I'm reluctant, at this stage, to start carrying out my own mods to a van less than a year old.........any others with the same problem?

Mark.


----------



## 94055 (May 1, 2005)

Mark
Is the male latch still going into the female? The reason I ask is this:

We had a problem with our shower door opening when we went around a corner, thus making the frame slightly out of true. 
The male would have stayed in place if the female was fitted correctly. The female inner strike plate (the piece that goes inside) was not at 90 degrees. This caused the male latch to seem as if it was in snugly, yet it was only slightly off 90 degrees. 
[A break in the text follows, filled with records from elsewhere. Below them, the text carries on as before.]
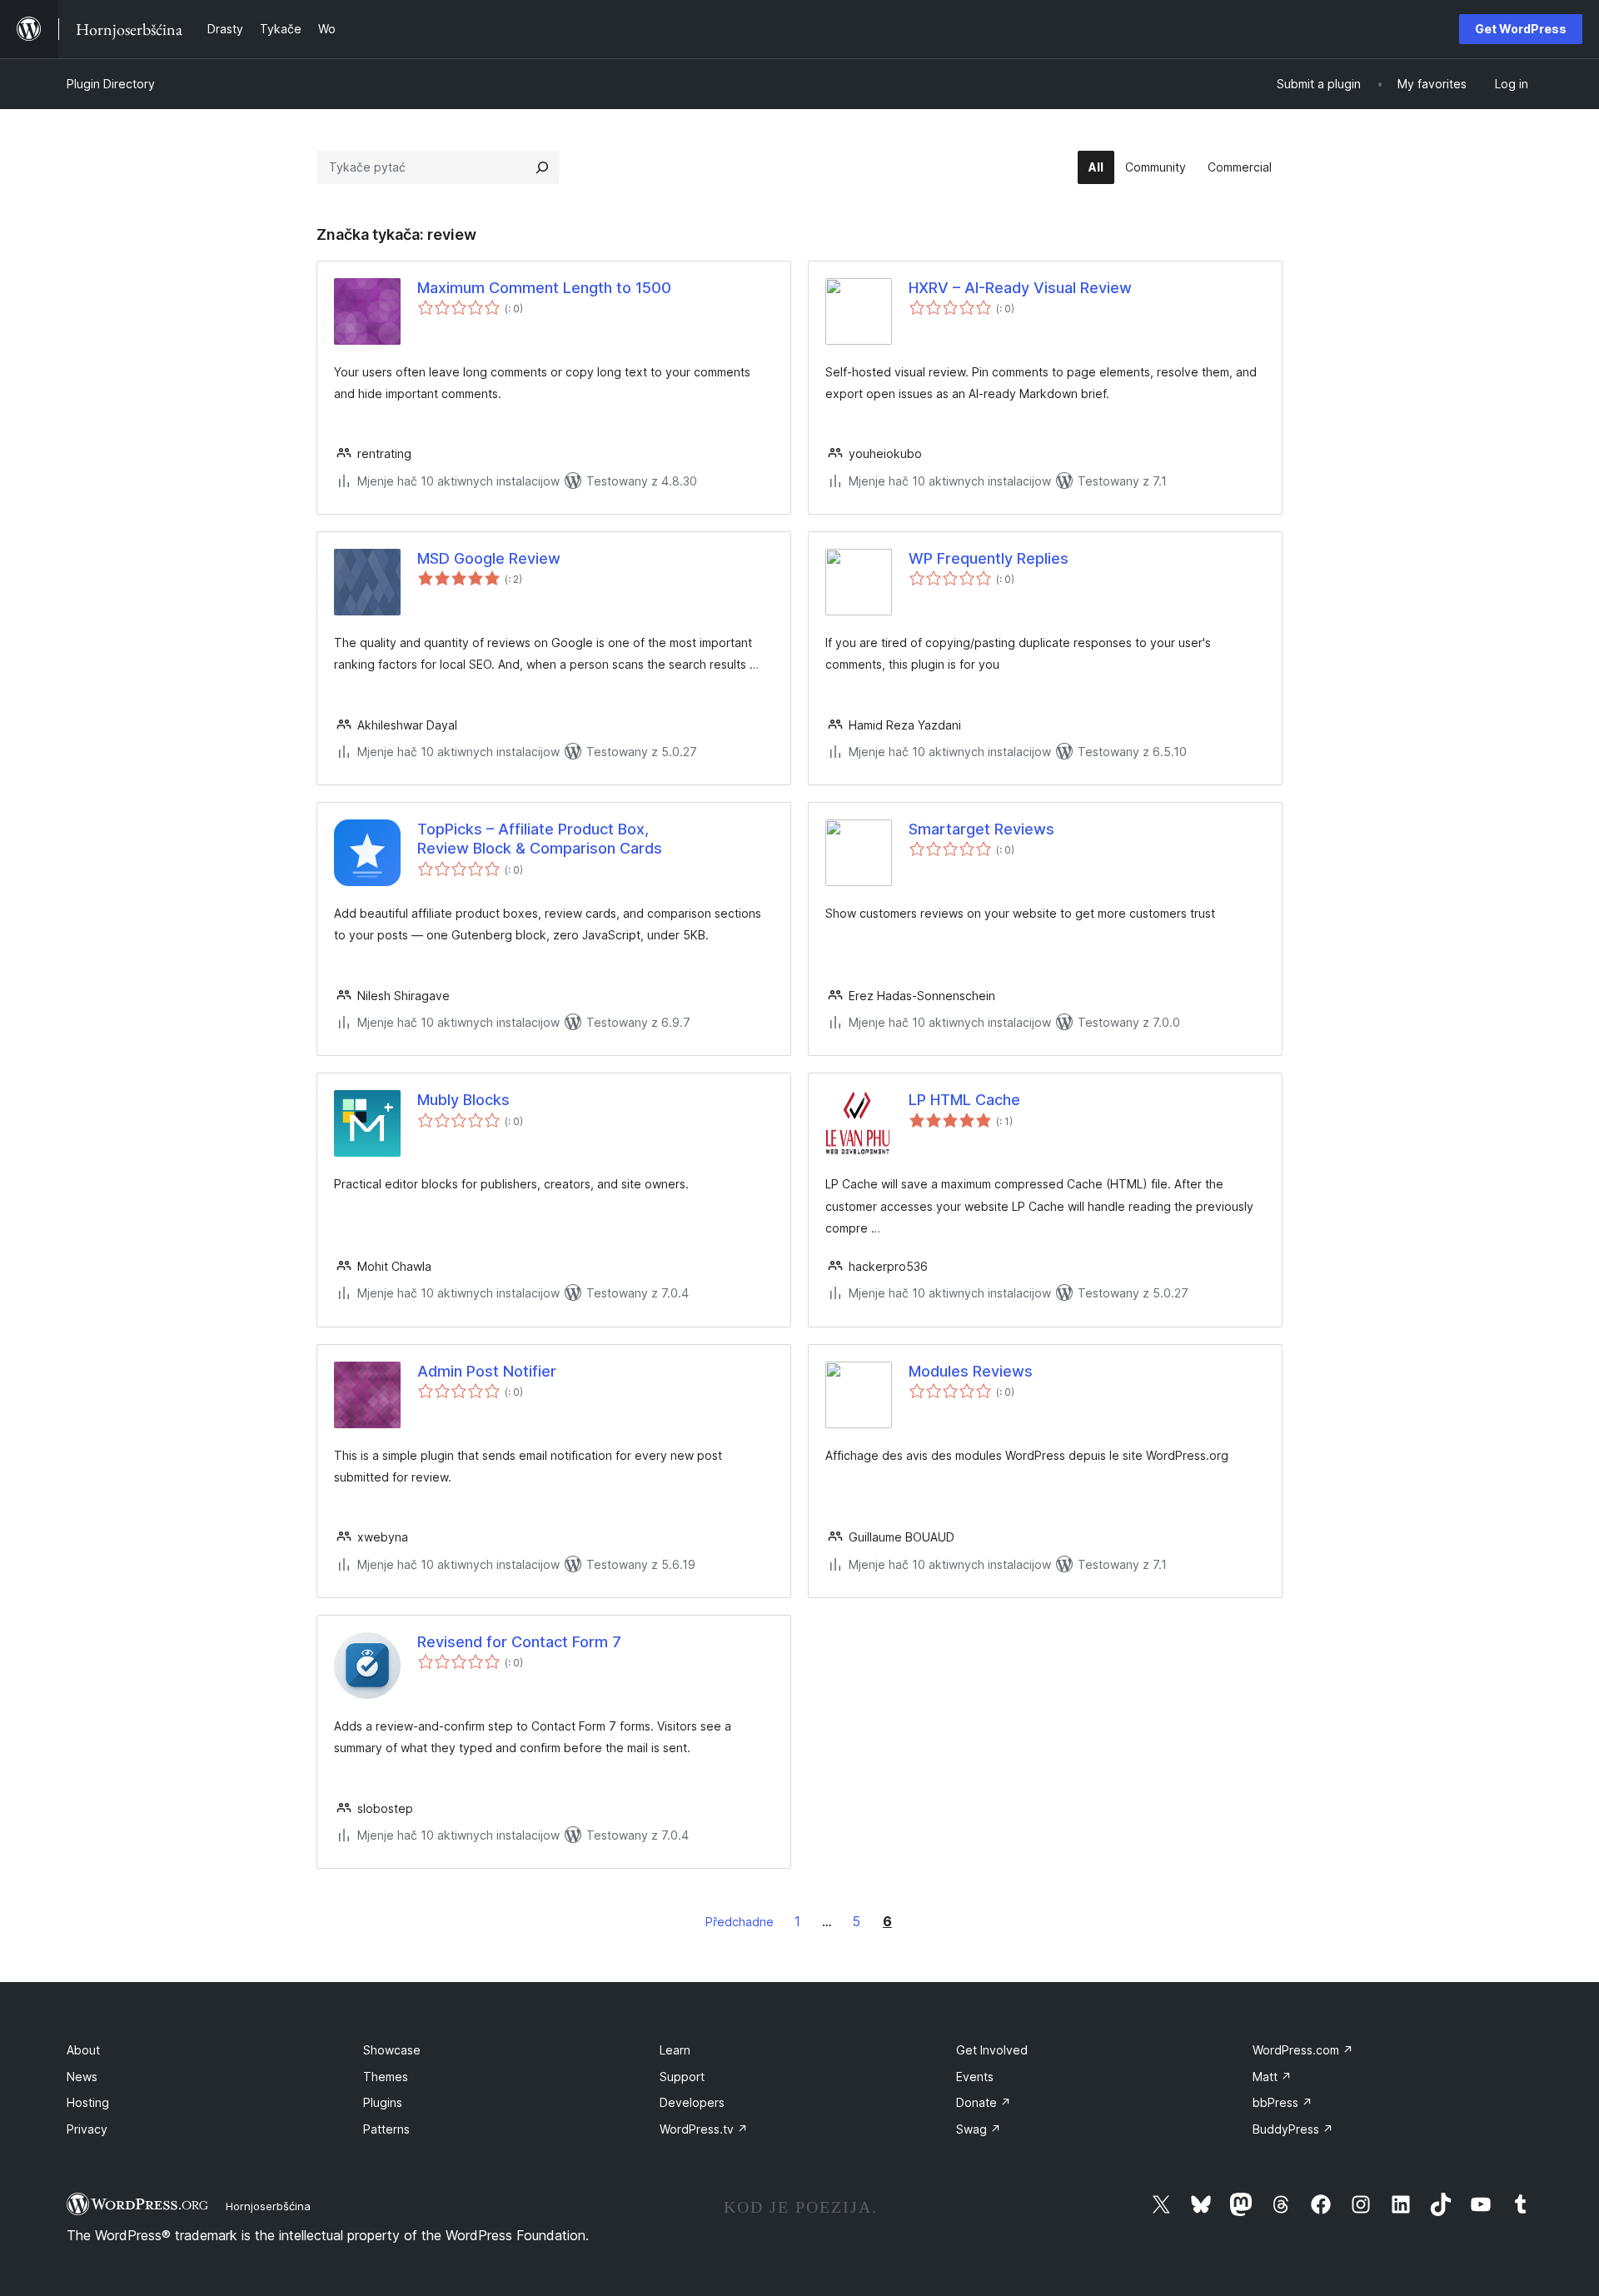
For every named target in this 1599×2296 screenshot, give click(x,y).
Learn (675, 2050)
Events (975, 2076)
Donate (983, 2102)
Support (682, 2076)
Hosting (88, 2102)
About (83, 2050)
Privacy (87, 2129)
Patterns (386, 2129)
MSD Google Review (488, 558)
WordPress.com (1303, 2050)
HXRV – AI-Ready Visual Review (1020, 287)
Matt (1272, 2076)
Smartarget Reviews (981, 829)
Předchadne (739, 1922)
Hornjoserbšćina (268, 2206)
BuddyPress (1293, 2129)
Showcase (392, 2050)
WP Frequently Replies (988, 558)
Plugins (382, 2102)
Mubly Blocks (463, 1099)
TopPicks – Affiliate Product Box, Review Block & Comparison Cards (539, 838)
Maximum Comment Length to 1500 (544, 287)
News (82, 2076)
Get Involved (992, 2050)
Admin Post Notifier (486, 1371)
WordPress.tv (704, 2129)
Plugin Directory (111, 84)
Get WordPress (1521, 29)
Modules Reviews (971, 1371)
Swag (978, 2129)
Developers (692, 2102)
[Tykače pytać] (542, 167)
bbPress (1283, 2102)
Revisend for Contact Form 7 (519, 1642)
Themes (385, 2076)
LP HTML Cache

Hope you understand what I am trying to explain, this may not be the reason for your door opening though. Email me if you need more clarification.

Steve


----------



## JohnsCrossMotorHomes (Jul 21, 2007)

Hi Mark,

If you are down our way anytime, pop in and we will check it over for you.

Peter


----------



## duds (Sep 23, 2007)

I am afraid I am not surprised judging by the quality control of some of the products Swift make. I was at Sheppton Mallet last week and saw a new one of these on display and several pieces/ fitings were loose.


----------



## stitches (Sep 23, 2008)

Are you carrying a scooter on the back or anthing heavy.


----------



## Telbell (May 1, 2005)

> I am afraid I am not surprised judging by the quality control of some of the products Swift make. I was at Sheppton Mallet last week and saw a new one of these on display and several pieces/ fitings were loose.


Steve: (S and J)-

Please note -this was NOT my Post :wink: :lol: :lol:

duds- you're in for it now :wink:


----------